• [Activity]: Once the line with "Image resolution: width=716" is found in the entries below, repeat it and each following line exactly, up to and including the line with "You are a computer-use agent. Image". Add no other lines.

Dataset entries
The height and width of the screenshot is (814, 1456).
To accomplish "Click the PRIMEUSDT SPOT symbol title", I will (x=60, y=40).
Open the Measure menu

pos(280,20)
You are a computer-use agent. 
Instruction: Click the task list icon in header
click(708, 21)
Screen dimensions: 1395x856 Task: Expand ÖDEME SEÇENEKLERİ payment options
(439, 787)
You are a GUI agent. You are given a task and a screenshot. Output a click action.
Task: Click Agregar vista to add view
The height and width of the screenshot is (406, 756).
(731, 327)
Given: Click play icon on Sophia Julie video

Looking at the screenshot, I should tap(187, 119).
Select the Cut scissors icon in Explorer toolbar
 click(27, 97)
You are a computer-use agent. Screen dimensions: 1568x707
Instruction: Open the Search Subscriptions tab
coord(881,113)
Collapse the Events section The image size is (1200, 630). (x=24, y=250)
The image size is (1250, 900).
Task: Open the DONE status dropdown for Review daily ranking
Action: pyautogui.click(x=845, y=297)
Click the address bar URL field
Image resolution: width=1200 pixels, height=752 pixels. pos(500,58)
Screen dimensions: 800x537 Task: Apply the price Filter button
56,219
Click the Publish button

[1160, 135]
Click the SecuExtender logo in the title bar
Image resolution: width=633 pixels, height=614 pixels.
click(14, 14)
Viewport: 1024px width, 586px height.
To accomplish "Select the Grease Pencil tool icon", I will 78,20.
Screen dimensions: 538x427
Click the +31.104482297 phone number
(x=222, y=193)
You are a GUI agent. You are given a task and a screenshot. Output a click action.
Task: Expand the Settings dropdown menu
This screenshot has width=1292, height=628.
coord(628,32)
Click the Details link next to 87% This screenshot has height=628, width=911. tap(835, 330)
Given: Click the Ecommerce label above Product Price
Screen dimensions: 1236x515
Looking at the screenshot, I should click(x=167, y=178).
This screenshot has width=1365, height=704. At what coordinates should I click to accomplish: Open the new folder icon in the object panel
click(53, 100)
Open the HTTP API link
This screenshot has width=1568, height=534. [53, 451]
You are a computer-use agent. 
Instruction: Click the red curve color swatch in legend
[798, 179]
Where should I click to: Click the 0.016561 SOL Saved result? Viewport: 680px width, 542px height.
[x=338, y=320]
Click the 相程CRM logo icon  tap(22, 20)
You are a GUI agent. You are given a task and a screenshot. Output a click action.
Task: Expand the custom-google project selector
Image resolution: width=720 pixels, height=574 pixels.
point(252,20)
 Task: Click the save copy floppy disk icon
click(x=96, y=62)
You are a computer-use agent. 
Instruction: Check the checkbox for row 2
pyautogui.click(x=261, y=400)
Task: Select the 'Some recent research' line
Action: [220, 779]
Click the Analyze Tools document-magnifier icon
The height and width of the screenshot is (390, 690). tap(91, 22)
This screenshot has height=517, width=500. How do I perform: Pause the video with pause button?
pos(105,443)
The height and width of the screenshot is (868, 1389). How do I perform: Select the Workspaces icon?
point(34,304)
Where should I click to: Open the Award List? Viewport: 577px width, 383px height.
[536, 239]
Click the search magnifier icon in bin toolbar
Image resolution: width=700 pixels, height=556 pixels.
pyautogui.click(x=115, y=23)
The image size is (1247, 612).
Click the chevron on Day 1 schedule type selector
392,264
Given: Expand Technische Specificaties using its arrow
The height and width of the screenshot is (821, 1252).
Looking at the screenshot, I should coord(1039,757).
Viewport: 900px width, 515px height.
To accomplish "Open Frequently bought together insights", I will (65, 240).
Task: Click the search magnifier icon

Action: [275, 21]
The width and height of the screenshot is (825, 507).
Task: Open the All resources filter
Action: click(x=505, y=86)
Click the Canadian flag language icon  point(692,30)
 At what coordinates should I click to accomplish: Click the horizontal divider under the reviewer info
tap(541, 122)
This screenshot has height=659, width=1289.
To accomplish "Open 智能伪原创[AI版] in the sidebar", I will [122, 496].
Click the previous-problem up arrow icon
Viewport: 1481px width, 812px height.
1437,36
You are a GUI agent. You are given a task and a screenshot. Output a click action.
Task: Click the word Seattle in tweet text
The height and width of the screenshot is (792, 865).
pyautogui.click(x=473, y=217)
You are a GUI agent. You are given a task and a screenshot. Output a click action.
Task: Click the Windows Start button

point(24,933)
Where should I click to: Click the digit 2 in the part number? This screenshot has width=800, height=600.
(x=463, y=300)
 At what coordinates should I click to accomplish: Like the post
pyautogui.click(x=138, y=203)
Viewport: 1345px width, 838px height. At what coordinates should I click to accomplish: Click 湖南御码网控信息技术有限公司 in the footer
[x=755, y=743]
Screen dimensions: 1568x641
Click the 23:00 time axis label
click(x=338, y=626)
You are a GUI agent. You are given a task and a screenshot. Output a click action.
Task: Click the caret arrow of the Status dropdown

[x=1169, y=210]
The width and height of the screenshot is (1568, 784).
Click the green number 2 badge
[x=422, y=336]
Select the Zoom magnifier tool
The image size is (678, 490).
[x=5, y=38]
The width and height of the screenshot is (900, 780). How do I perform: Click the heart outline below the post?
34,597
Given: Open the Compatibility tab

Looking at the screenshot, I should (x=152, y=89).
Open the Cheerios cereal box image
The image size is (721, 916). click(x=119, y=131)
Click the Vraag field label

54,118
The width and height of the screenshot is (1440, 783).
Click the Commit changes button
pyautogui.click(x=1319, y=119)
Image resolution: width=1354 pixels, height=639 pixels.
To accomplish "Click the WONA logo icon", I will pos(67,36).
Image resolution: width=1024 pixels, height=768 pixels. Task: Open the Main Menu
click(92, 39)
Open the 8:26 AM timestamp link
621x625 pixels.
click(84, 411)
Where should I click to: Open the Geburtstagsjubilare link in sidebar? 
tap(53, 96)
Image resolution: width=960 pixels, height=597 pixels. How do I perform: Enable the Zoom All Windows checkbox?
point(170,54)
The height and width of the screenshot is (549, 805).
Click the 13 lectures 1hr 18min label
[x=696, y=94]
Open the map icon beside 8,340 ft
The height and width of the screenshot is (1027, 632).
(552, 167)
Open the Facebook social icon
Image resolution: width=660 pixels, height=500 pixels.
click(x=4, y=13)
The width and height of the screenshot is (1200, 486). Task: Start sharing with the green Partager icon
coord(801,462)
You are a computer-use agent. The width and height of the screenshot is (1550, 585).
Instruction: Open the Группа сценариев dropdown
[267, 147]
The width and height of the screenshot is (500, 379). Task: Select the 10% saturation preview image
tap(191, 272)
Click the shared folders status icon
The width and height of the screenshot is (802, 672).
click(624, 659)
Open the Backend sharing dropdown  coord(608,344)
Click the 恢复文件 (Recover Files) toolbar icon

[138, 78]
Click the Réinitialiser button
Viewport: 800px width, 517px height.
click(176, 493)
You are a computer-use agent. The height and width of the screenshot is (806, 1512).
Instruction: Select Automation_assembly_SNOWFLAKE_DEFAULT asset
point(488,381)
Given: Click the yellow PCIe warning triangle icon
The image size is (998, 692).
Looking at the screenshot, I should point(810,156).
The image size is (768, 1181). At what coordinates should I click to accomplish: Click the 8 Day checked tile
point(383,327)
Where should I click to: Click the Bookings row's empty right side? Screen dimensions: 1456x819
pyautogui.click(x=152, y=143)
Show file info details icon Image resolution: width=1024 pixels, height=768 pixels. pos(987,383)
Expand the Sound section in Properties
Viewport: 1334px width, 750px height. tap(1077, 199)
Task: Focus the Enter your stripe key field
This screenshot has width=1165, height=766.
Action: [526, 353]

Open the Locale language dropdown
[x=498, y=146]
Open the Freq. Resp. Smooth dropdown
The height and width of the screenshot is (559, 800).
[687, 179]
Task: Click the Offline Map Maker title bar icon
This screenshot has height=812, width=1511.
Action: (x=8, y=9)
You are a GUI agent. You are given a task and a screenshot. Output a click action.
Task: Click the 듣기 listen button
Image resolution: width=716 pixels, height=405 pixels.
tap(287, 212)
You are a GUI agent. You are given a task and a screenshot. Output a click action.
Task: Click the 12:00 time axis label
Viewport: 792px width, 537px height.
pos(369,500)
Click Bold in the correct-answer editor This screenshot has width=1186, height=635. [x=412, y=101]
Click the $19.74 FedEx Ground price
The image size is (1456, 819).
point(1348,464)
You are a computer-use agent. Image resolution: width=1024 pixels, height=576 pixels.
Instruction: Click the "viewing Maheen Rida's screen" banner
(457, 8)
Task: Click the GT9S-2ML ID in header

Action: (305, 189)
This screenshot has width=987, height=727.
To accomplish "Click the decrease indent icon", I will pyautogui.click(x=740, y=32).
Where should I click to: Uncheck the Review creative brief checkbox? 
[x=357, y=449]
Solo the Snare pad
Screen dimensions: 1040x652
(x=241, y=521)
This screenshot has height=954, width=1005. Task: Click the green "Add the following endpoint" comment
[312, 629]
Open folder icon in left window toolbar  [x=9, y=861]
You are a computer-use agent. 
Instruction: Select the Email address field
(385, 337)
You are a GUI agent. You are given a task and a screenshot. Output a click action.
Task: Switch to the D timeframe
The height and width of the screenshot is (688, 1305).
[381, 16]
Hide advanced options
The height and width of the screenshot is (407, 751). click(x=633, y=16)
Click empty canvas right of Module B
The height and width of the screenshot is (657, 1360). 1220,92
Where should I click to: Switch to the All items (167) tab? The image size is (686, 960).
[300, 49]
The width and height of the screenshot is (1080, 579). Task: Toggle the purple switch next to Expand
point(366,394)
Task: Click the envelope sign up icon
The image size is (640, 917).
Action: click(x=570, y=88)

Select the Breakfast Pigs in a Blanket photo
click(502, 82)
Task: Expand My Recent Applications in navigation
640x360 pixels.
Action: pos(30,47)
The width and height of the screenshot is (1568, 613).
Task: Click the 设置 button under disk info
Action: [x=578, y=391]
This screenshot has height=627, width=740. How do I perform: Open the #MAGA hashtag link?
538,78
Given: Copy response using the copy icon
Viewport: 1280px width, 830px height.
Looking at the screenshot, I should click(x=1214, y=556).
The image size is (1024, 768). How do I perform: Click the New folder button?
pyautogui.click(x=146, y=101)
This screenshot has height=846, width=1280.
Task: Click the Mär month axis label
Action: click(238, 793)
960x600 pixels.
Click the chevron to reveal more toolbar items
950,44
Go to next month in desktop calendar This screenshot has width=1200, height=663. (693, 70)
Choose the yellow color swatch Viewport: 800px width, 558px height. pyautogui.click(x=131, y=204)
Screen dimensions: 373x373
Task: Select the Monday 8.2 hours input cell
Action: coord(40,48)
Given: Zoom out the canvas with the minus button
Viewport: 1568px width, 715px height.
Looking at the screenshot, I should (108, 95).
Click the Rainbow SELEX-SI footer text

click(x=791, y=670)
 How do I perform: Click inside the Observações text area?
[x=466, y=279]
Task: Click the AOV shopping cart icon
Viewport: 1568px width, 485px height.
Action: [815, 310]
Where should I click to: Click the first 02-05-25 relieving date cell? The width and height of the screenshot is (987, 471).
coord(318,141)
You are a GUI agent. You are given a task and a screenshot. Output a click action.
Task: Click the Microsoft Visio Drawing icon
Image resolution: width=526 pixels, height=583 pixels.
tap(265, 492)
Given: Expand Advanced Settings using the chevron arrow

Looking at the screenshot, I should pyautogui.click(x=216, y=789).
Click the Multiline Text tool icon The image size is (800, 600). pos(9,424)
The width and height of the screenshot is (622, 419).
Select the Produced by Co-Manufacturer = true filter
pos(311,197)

• [Answer for the task]:
Image resolution: width=716 pixels, height=405 pixels.
tap(287, 212)
You are a GUI agent. You are given a task and a screenshot. Output a click action.
Task: Click the 12:00 time axis label
Viewport: 792px width, 537px height.
pos(369,500)
Click Bold in the correct-answer editor This screenshot has width=1186, height=635. [x=412, y=101]
Click the $19.74 FedEx Ground price
The image size is (1456, 819).
point(1348,464)
You are a computer-use agent. Image resolution: width=1024 pixels, height=576 pixels.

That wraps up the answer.